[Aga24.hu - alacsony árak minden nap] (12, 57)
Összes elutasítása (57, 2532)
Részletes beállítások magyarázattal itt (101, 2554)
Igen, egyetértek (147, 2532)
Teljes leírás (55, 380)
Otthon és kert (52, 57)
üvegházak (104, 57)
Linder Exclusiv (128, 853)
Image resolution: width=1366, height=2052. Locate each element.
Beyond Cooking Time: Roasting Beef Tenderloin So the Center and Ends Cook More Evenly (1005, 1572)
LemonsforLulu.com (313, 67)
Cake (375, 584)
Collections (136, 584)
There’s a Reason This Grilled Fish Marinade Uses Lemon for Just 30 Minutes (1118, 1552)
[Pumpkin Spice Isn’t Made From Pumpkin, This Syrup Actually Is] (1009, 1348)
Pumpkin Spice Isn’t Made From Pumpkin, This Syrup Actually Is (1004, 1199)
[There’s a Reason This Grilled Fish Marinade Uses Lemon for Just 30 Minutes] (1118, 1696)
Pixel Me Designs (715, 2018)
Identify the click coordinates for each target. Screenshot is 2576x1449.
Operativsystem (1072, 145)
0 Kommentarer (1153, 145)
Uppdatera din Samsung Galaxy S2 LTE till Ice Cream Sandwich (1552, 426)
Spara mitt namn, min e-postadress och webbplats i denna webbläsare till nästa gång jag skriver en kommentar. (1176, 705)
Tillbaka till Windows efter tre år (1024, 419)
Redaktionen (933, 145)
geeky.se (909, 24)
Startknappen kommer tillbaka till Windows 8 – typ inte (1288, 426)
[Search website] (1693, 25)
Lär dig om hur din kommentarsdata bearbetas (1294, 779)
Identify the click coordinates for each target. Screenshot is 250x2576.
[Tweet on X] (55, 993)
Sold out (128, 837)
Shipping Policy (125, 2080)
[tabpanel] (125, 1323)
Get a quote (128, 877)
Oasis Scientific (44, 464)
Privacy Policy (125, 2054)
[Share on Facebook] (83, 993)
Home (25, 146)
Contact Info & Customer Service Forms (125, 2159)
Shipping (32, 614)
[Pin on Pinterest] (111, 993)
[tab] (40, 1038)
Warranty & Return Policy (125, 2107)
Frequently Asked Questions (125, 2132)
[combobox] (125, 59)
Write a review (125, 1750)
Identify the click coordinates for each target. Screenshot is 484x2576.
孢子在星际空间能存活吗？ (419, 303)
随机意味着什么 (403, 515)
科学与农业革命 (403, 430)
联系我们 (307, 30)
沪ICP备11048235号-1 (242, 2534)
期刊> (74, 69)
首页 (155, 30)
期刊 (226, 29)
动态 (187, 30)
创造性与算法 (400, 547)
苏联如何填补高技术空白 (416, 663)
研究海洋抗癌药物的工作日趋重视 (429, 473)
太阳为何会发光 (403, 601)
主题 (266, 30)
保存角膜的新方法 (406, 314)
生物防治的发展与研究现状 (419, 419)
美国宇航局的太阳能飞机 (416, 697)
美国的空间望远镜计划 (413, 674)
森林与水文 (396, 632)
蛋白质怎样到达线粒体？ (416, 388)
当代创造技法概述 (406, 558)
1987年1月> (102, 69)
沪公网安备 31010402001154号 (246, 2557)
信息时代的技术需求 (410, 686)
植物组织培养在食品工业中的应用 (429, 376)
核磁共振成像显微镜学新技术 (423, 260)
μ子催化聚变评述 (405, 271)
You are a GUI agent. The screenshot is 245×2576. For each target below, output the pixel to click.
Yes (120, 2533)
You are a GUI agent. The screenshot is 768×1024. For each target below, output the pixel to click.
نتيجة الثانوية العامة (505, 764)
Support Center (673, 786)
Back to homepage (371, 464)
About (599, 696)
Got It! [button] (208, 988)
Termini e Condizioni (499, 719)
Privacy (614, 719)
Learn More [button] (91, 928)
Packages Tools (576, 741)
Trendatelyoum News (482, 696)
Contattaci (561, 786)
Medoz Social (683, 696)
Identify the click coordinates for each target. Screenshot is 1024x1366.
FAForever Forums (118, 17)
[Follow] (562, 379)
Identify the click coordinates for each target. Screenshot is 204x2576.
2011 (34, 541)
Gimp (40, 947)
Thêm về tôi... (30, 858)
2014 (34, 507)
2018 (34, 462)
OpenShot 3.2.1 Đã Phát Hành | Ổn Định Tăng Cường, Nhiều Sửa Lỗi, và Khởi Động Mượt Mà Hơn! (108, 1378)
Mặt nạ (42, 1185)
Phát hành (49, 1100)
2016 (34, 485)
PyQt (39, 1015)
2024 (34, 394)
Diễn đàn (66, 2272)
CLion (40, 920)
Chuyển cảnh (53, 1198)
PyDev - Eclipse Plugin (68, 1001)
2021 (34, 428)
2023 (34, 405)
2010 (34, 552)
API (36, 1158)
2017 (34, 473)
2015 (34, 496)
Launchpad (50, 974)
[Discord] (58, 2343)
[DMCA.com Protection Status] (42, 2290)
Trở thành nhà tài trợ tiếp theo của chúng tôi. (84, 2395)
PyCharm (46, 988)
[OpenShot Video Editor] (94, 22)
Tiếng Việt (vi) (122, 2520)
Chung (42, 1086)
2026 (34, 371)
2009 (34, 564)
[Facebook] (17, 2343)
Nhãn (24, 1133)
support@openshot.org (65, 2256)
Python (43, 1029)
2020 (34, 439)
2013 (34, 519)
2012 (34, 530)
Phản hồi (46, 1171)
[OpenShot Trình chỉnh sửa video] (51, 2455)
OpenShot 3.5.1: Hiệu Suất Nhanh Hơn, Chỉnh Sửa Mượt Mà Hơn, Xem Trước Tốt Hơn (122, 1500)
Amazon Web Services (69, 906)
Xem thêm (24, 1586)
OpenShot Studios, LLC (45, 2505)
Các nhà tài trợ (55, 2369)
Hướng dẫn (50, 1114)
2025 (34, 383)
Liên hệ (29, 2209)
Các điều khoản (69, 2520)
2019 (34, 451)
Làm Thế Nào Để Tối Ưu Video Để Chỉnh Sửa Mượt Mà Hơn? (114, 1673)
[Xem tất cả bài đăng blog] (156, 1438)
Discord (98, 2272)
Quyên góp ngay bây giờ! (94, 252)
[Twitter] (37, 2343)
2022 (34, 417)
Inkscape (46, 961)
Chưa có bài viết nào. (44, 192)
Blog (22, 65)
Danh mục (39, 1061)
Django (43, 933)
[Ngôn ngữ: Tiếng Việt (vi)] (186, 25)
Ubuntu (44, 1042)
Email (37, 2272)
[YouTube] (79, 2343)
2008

■ Exercise directions: Set down the entries above again, word for word.

■ Finished task:
[Aga24.hu - alacsony árak minden nap] (12, 57)
Összes elutasítása (57, 2532)
Részletes beállítások magyarázattal itt (101, 2554)
Igen, egyetértek (147, 2532)
Teljes leírás (55, 380)
Otthon és kert (52, 57)
üvegházak (104, 57)
Linder Exclusiv (128, 853)
Image resolution: width=1366, height=2052. Locate each element.
Beyond Cooking Time: Roasting Beef Tenderloin So the Center and Ends Cook More Evenly (1005, 1572)
LemonsforLulu.com (313, 67)
Cake (375, 584)
Collections (136, 584)
There’s a Reason This Grilled Fish Marinade Uses Lemon for Just 30 Minutes (1118, 1552)
[Pumpkin Spice Isn’t Made From Pumpkin, This Syrup Actually Is] (1009, 1348)
Pumpkin Spice Isn’t Made From Pumpkin, This Syrup Actually Is (1004, 1199)
[There’s a Reason This Grilled Fish Marinade Uses Lemon for Just 30 Minutes] (1118, 1696)
Pixel Me Designs (715, 2018)
Identify the click coordinates for each target. Screenshot is 2576x1449.
Operativsystem (1072, 145)
0 Kommentarer (1153, 145)
Uppdatera din Samsung Galaxy S2 LTE till Ice Cream Sandwich (1552, 426)
Spara mitt namn, min e-postadress och webbplats i denna webbläsare till nästa gång jag skriver en kommentar. (1176, 705)
Tillbaka till Windows efter tre år (1024, 419)
Redaktionen (933, 145)
geeky.se (909, 24)
Startknappen kommer tillbaka till Windows 8 – typ inte (1288, 426)
[Search website] (1693, 25)
Lär dig om hur din kommentarsdata bearbetas (1294, 779)
Identify the click coordinates for each target. Screenshot is 250x2576.
[Tweet on X] (55, 993)
Sold out (128, 837)
Shipping Policy (125, 2080)
[tabpanel] (125, 1323)
Get a quote (128, 877)
Oasis Scientific (44, 464)
Privacy Policy (125, 2054)
[Share on Facebook] (83, 993)
Home (25, 146)
Contact Info & Customer Service Forms (125, 2159)
Shipping (32, 614)
[Pin on Pinterest] (111, 993)
[tab] (40, 1038)
Warranty & Return Policy (125, 2107)
Frequently Asked Questions (125, 2132)
[combobox] (125, 59)
Write a review (125, 1750)
Identify the click coordinates for each target. Screenshot is 484x2576.
孢子在星际空间能存活吗？ (419, 303)
随机意味着什么 (403, 515)
科学与农业革命 (403, 430)
联系我们 (307, 30)
沪ICP备11048235号-1 (242, 2534)
期刊> (74, 69)
首页 (155, 30)
期刊 (226, 29)
动态 (187, 30)
创造性与算法 (400, 547)
苏联如何填补高技术空白 (416, 663)
研究海洋抗癌药物的工作日趋重视 (429, 473)
太阳为何会发光 (403, 601)
主题 (266, 30)
保存角膜的新方法 (406, 314)
生物防治的发展与研究现状 (419, 419)
美国宇航局的太阳能飞机 (416, 697)
美国的空间望远镜计划 (413, 674)
森林与水文 (396, 632)
蛋白质怎样到达线粒体？ (416, 388)
当代创造技法概述 (406, 558)
1987年1月> (102, 69)
沪公网安备 31010402001154号 (246, 2557)
信息时代的技术需求 (410, 686)
植物组织培养在食品工业中的应用 (429, 376)
核磁共振成像显微镜学新技术 (423, 260)
μ子催化聚变评述 (405, 271)
You are a GUI agent. The screenshot is 245×2576. For each target below, output the pixel to click.
Yes (120, 2533)
You are a GUI agent. The screenshot is 768×1024. For each target below, output the pixel to click.
نتيجة الثانوية العامة (505, 764)
Support Center (673, 786)
Back to homepage (371, 464)
About (599, 696)
Got It! [button] (208, 988)
Termini e Condizioni (499, 719)
Privacy (614, 719)
Learn More [button] (91, 928)
Packages Tools (576, 741)
Trendatelyoum News (482, 696)
Contattaci (561, 786)
Medoz Social (683, 696)
Identify the click coordinates for each target. Screenshot is 1024x1366.
FAForever Forums (118, 17)
[Follow] (562, 379)
Identify the click coordinates for each target. Screenshot is 204x2576.
2011 (34, 541)
Gimp (40, 947)
Thêm về tôi... (30, 858)
2014 (34, 507)
2018 (34, 462)
OpenShot 3.2.1 Đã Phát Hành | Ổn Định Tăng Cường, Nhiều Sửa Lỗi, và Khởi Động Mượt Mà Hơn! (108, 1378)
Mặt nạ (42, 1185)
Phát hành (49, 1100)
2016 (34, 485)
PyQt (39, 1015)
2024 (34, 394)
Diễn đàn (66, 2272)
CLion (40, 920)
Chuyển cảnh (53, 1198)
PyDev - Eclipse Plugin (68, 1001)
2021 (34, 428)
2023 (34, 405)
2010 (34, 552)
API (36, 1158)
2017 (34, 473)
2015 (34, 496)
Launchpad (50, 974)
[Discord] (58, 2343)
[DMCA.com Protection Status] (42, 2290)
Trở thành nhà tài trợ tiếp theo của chúng tôi. (84, 2395)
PyCharm (46, 988)
[OpenShot Video Editor] (94, 22)
Tiếng Việt (vi) (122, 2520)
Chung (42, 1086)
2026 (34, 371)
2009 (34, 564)
[Facebook] (17, 2343)
Nhãn (24, 1133)
support@openshot.org (65, 2256)
Python (43, 1029)
2020 (34, 439)
2013 (34, 519)
2012 (34, 530)
Phản hồi (46, 1171)
[OpenShot Trình chỉnh sửa video] (51, 2455)
OpenShot 3.5.1: Hiệu Suất Nhanh Hơn, Chỉnh Sửa Mượt Mà Hơn, Xem Trước Tốt Hơn (122, 1500)
Amazon Web Services (69, 906)
Xem thêm (24, 1586)
OpenShot Studios, LLC (45, 2505)
Các nhà tài trợ (55, 2369)
Hướng dẫn (50, 1114)
2025 (34, 383)
Liên hệ (29, 2209)
Các điều khoản (69, 2520)
2019 (34, 451)
Làm Thế Nào Để Tối Ưu Video Để Chỉnh Sửa Mượt Mà Hơn? (114, 1673)
[Xem tất cả bài đăng blog] (156, 1438)
Discord (98, 2272)
Quyên góp ngay bây giờ! (94, 252)
[Twitter] (37, 2343)
2022 (34, 417)
Inkscape (46, 961)
Chưa có bài viết nào. (44, 192)
Blog (22, 65)
Danh mục (39, 1061)
Django (43, 933)
[Ngôn ngữ: Tiếng Việt (vi)] (186, 25)
Ubuntu (44, 1042)
Email (37, 2272)
[YouTube] (79, 2343)
2008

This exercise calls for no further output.